Gerade jetzt bereitet sich eine Umwälzung nicht nur in der Weidencultur, sondern auch in der Flechtkunst am Rhein vor. So schreibt Bürgermeister Krahe in Prummern (Reg.-Bez. Aachen) in dem von ihm herausgegebenen Lehrbuch der rationellen Korbweidencultur: „Die Korbweidenanlagen und die Korbflechterei sind für die Gegend (Roer-Wurm-Niederung) zur reichen Nährquelle geworden. Eine jährliche Bruttoeinnahme von 220,000 Mark, wie sie von den vorhandenen 564 Hectar Weidenhegern amtlich nachgewiesen ist, sowie eine Jahreseinnahme von mehr als 350,000 Mark Arbeitsverdienst der 962 Flechter, das fördert den Wohlstand wesentlich, namentlich bei einer Bevölkerung, die größtentheils aus Kleinbauern besteht.“

Wie der Generalsecretär des Vereins der Nassauischen Land- und Volkswirthe, Herr W. E. Müller, in einem besonderen Berichte über den Gegenstand mittheilt, versicherte ihn der Bürgermeister Esser in Bracheln, „daß durch die Entwickelung des Flechtgewerbes die frühere Armuth und das Unwesen der Bettelei gänzlich beseitigt worden und Wohlstand an deren Stelle getreten sei“.

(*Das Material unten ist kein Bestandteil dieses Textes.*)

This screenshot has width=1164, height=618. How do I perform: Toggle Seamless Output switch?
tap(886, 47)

Diese Erfahrungen haben einen gewichtigen Anstoß auch für den rührigen Taunusclub in Frankfurt gegeben, um den höher gelegenen Taunusorten diese Industrie zu verschaffen. Auf Veranlassung des Vorsitzenden dieses Clubs, des Herrn Hauptmann außer Dienst Haus in Frankfurt, richtete der genannte Verein, die Nothstände berücksichtigend, welche in den Jahren 1879 und 1880 den oberen Taunus heimsuchten, eine Flechtschule in Grävenwiesbach unter zuvorkommender Beihülfe des dortigen Pfarrers Deißmann ein, beschaffte baare Mittel und Material, pflanzte Stecklinge, rigolte Land zu dem Zwecke, bestellte einen Flechtmeister – kurz, schuf der Gegend eine neu aufblühende Industrie. So sind schon mehrere hundert Ar Landes mit Hunderttausenden von Weidenstecklingen bepflanzt und die Resultate für die Weiden- und Flechtindustrie sind heute schon ganz wesentliche.

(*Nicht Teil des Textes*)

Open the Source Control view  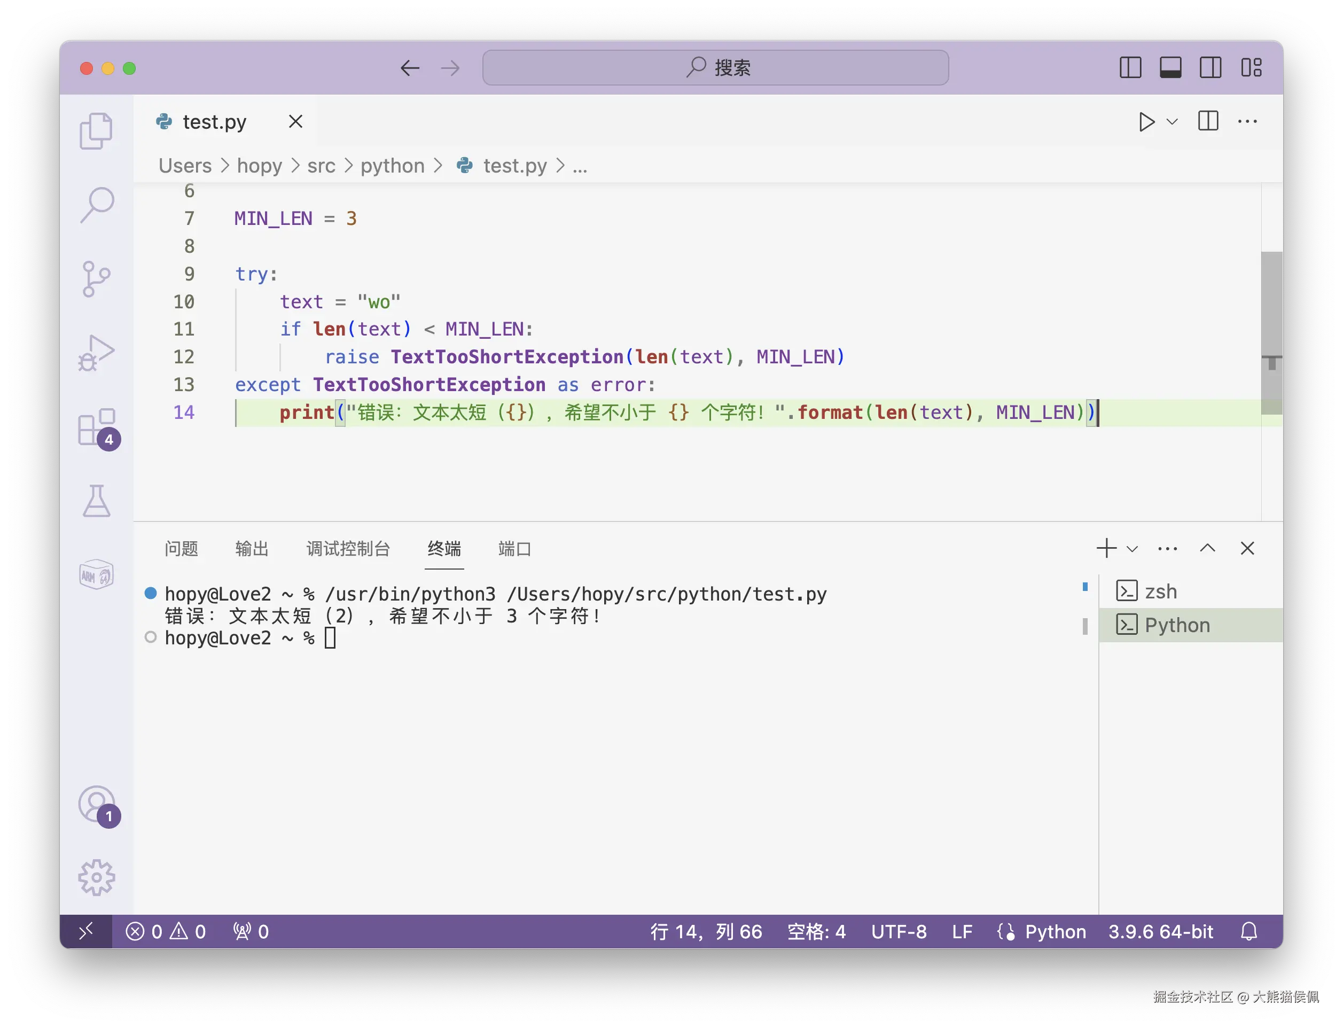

Hauptmann Becker in Königstein rief die Macht der Presse durch anregende Aufsätze zu Hülfe, die königliche Regierung trat mit baarem Beistande hinzu, und gegenwärtig schreitet diese, man dürfte sagen wiedererwachte Flechtindustrie in neuen Bahnen rüstig vorwärts, Armuth verscheuchend, Hülfe leistend, Arbeitsamkeit fördernd und Gutes nach allen Seiten verbreitend.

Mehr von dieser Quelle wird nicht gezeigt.